▸ SELECTED PASSAGE
--

Take One Cup of History, Add a Pinch of Aliens...

In may 2018, while perusing the latest edition of the Canadian History Round Up on Unwritten Histories, I read the entry for Douglas Hunter's twitter thread on how to make canadian history interesting by adding aliens. Being an Indigenous history PhD student who has just finished comprehensive exams including one in canadian history, I appreciated the wry humour and wonderful art in the thread. It also made me realize that actually, aliens have already been added to history, especially the canadian and american branches, but they may not be obvious to history buffs who aren't also regular readers of science fiction. Other ways of writing, interpreting, and performing history are centrepieces of Afrofuturism and its younger cousins, Indigenous Futurisms, where there are indeed aliens, zombies, space ships (or rather, space canoes), and perspectives at once enlightening and hair-raising.

The connections between science fiction and history are not new. In fact John Rieder wrote a book on how colonialism inflected the growth and development of science fiction that came out in 2008, and the original Star Trek had its share of counterfactual and alternative history episodes such as 1968's "Patterns of Force," infamous for featuring a "nazi-esque" regime including recreations of nazi regalia. The main tell-tale tropes of North American settler history in science fiction can be identified easily enough: first contact, civilizing missions, devastating wars with aliens, vanished alien civilizations, and intergalactic empires. These are all familiar, and until at least the 1960s, we would be hard-pressed to find many overt characters of African or Indigenous descent in science fiction, except for racist stereotypes. To begin with, African and Indigenous peoples were the aliens every time, and always vanishing, if not by dying out, then by catastrophically losing "authenticity" and ceasing to be "really" Indigenous or African. Furthermore, the connections between science fiction and the past were ill-recognized. After all, this genre was supposed to be about the future, not the past.

A still from the trailer for Elizabeth LaPensée's 2011 short film 'The Path Without End.' A still from the trailer for Elizabeth LaPensée's 2011 short film 'The Path Without End.'
A still from the trailer for Elizabeth LaPensée's 2011 short film "The Path Without End," 2011

At the same time, history writing by African North Americans or Indigenous peoples was difficult to find, especially in widely accessible forms. Their access to European forms of both scholarship and publishing remained limited until the 19th century, and once they began to win that access, they were focussed on writing that spoke directly to civil rights issues and mainstream audiences. Nevertheless, a growing movement of African North American musicians and artists began in at least the 1950s, and the message of their work is clear. African North Americans have a future, and they are building it now. These musicians laid the groundwork for what would eventually be called Afrofuturism.

Mark Dery coined the word "Afrofuturism" in his 1993 interview essay "Black to the Future," and some of the most powerful early examples of this genre in print today include novels and short stories by Octavia Butler and Samuel Delaney. Focussed on possible technofutures as Dery was, this does not change that Afrofuturistic works take up the task of encoding African North American perspectives on and interpretations of their histories both before and after the slave trade. In fact, one of the best definitions of Afrofuturism I have read states that it "denotes an approach to science fiction that recognizes that stories of technically advanced aliens who kidnap, rape, and enslave human beings are not fantasies but are, rather, retellings of the actual history of contact between Europe and Africa." I do find myself questioning the "technically advanced" aspect of this definition though, because it is a value judgement rather than a description. That aside, as Walidah Imarisha says in her introduction to Octavia's Brood, an anthology of future visions by activists of colour,

...for those of us from communities with historic collective trauma, we must understand that each of us is already science fiction walking around on two legs. Our ancestors dreamed us up and then bent reality to create us.

--

▸ MATERIAL PROVIDED

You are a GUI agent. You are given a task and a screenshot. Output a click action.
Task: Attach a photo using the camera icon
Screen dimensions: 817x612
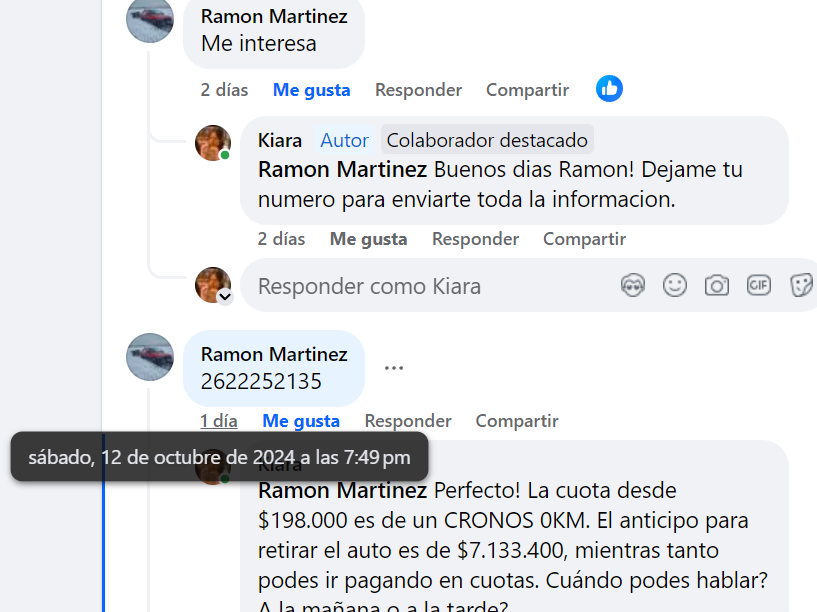(717, 285)
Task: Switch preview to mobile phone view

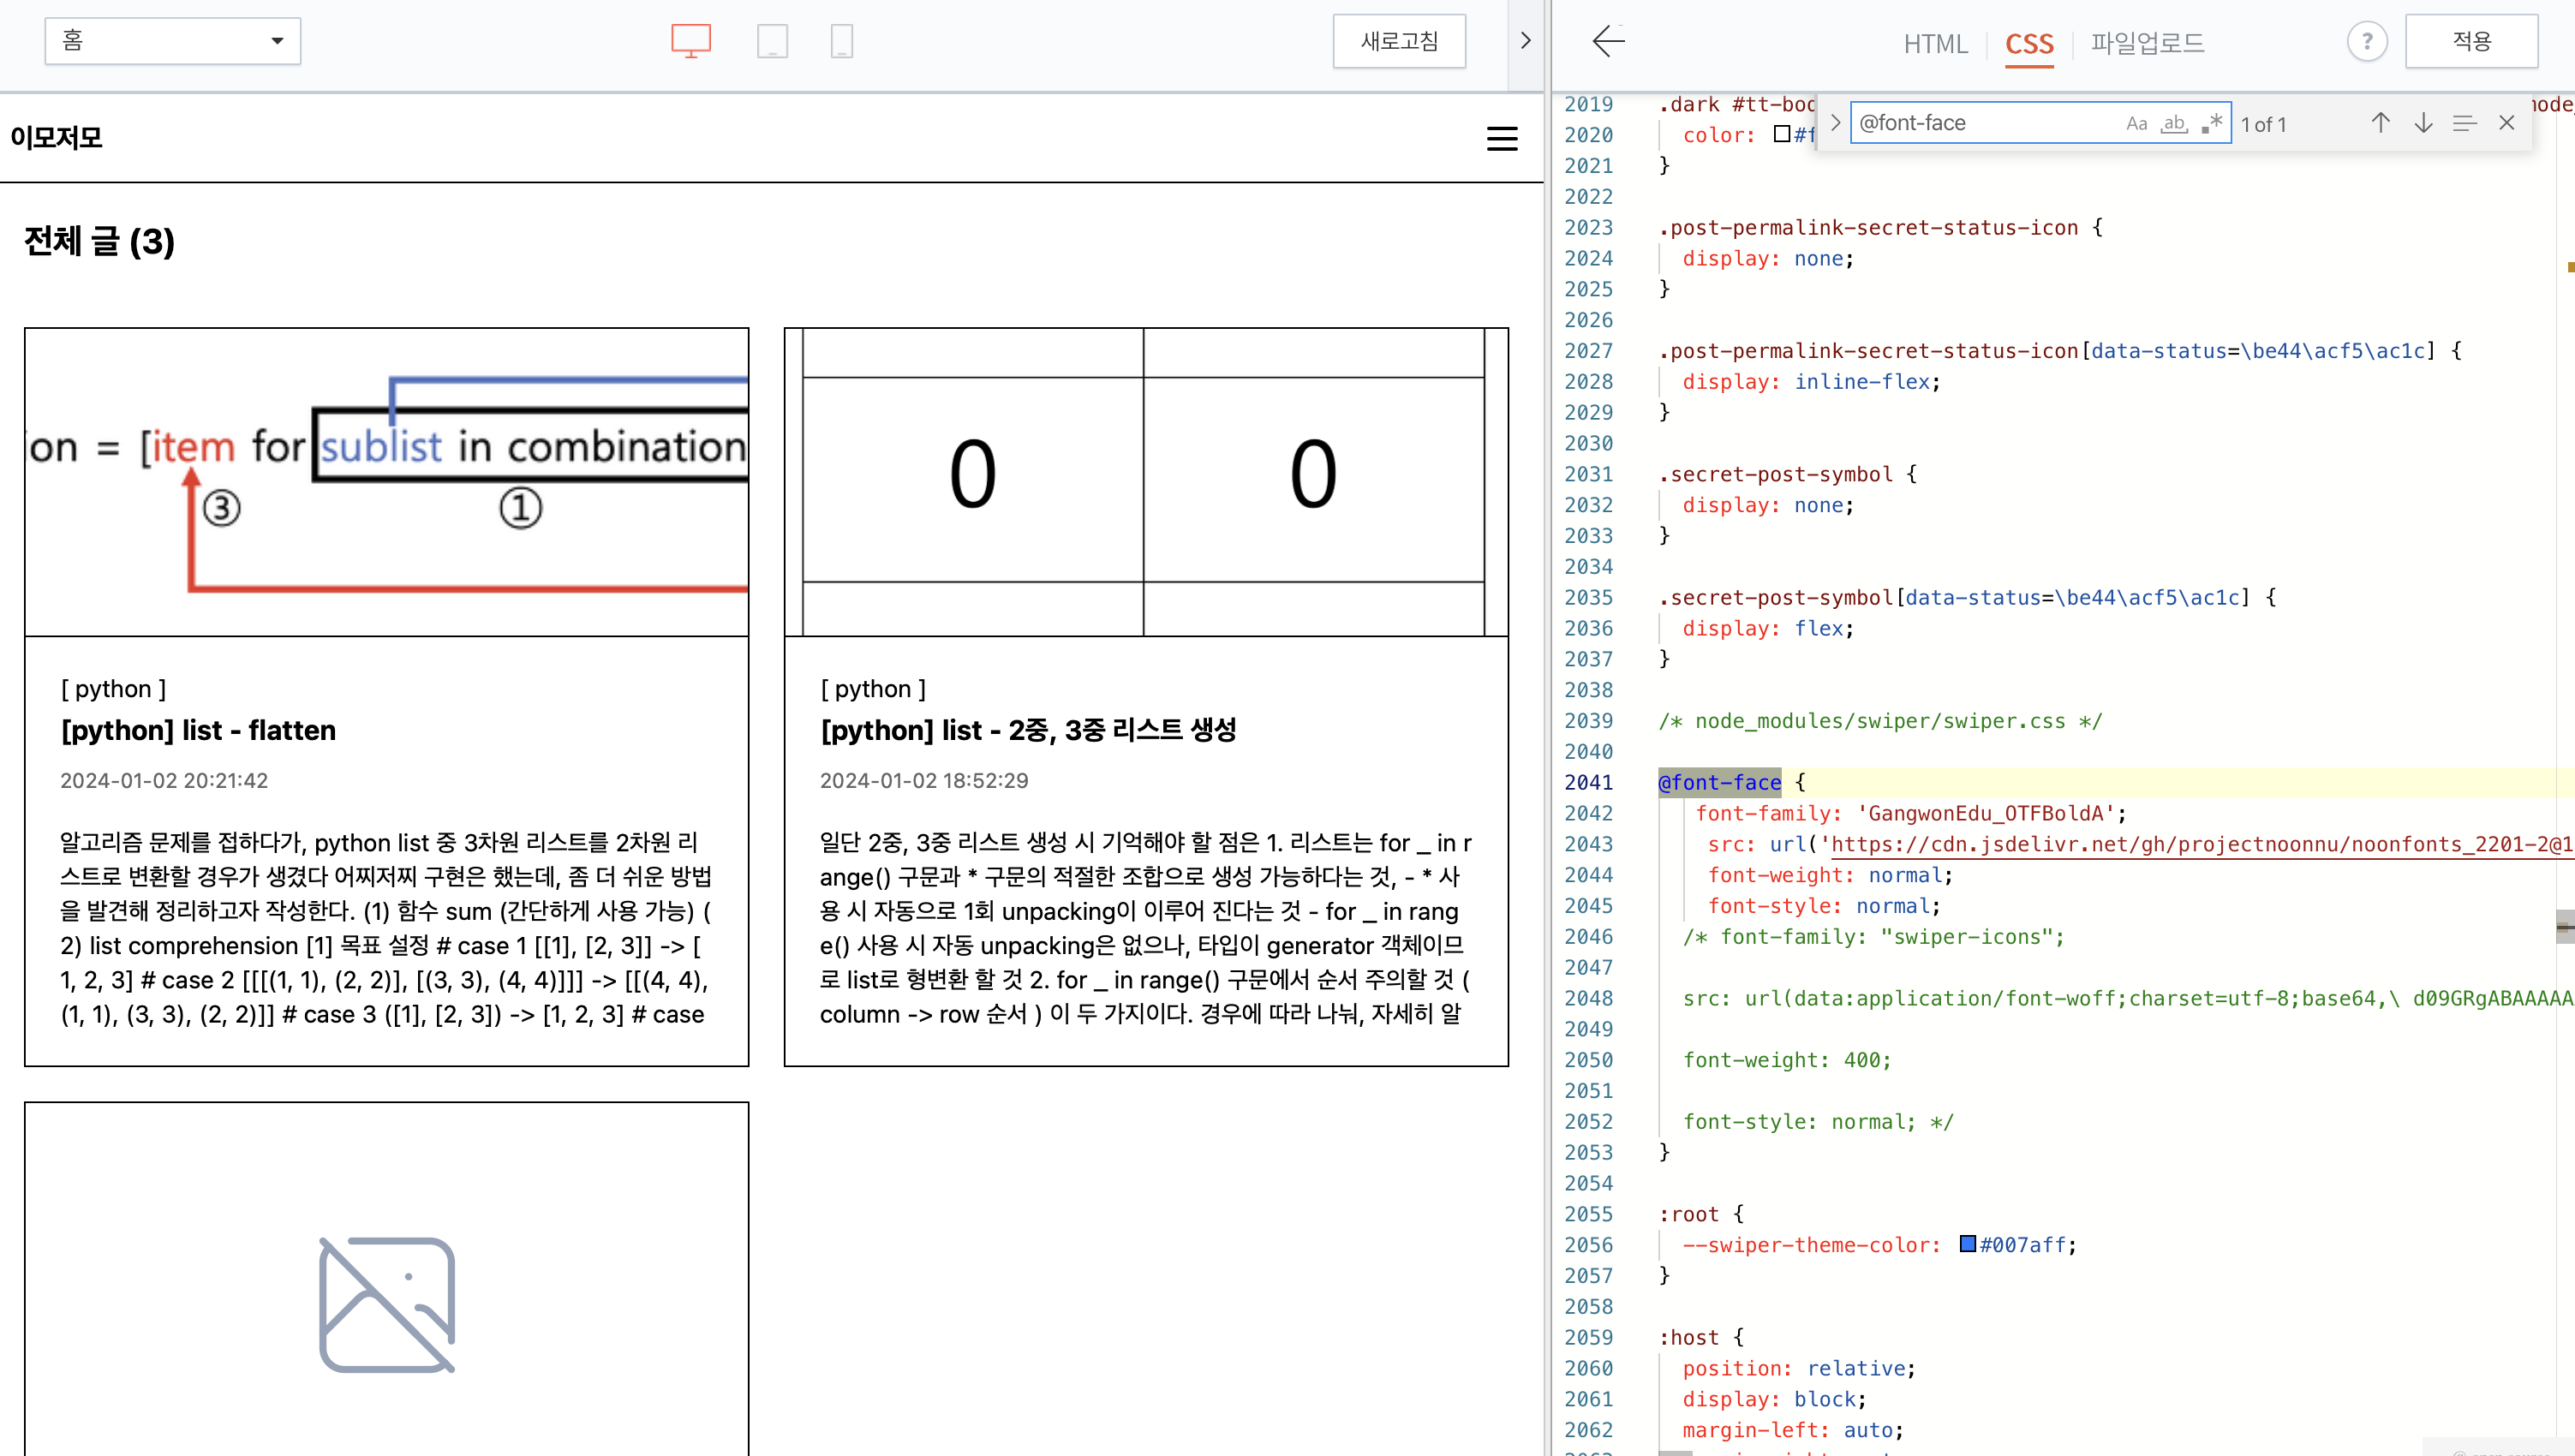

--

▸ PROBLEM SET
A – Write out the part of the essay on Afrofuturism starting with "In may 2018, while" and going on through "enlightening and hair-raising.".
B – Answer these questions using the essay on Afrofuturism:
(i) Who coined the word "Afrofuturism," and in what year?
(ii) Which episode of the original Star Trek does the essay name, and from what year is it?
(iii) In what year did Elizabeth LaPensée's short film "The Path Without End" come out?
The entries are separate material, apart from the essay on Afrofuturism.

▸ SOLUTIONS
A –
In may 2018, while perusing the latest edition of the Canadian History Round Up on Unwritten Histories, I read the entry for Douglas Hunter's twitter thread on how to make canadian history interesting by adding aliens. Being an Indigenous history PhD student who has just finished comprehensive exams including one in canadian history, I appreciated the wry humour and wonderful art in the thread. It also made me realize that actually, aliens have already been added to history, especially the canadian and american branches, but they may not be obvious to history buffs who aren't also regular readers of science fiction. Other ways of writing, interpreting, and performing history are centrepieces of Afrofuturism and its younger cousins, Indigenous Futurisms, where there are indeed aliens, zombies, space ships (or rather, space canoes), and perspectives at once enlightening and hair-raising.

B –
(i) Mark Dery, in 1993.
(ii) "Patterns of Force," from 1968.
(iii) 2011.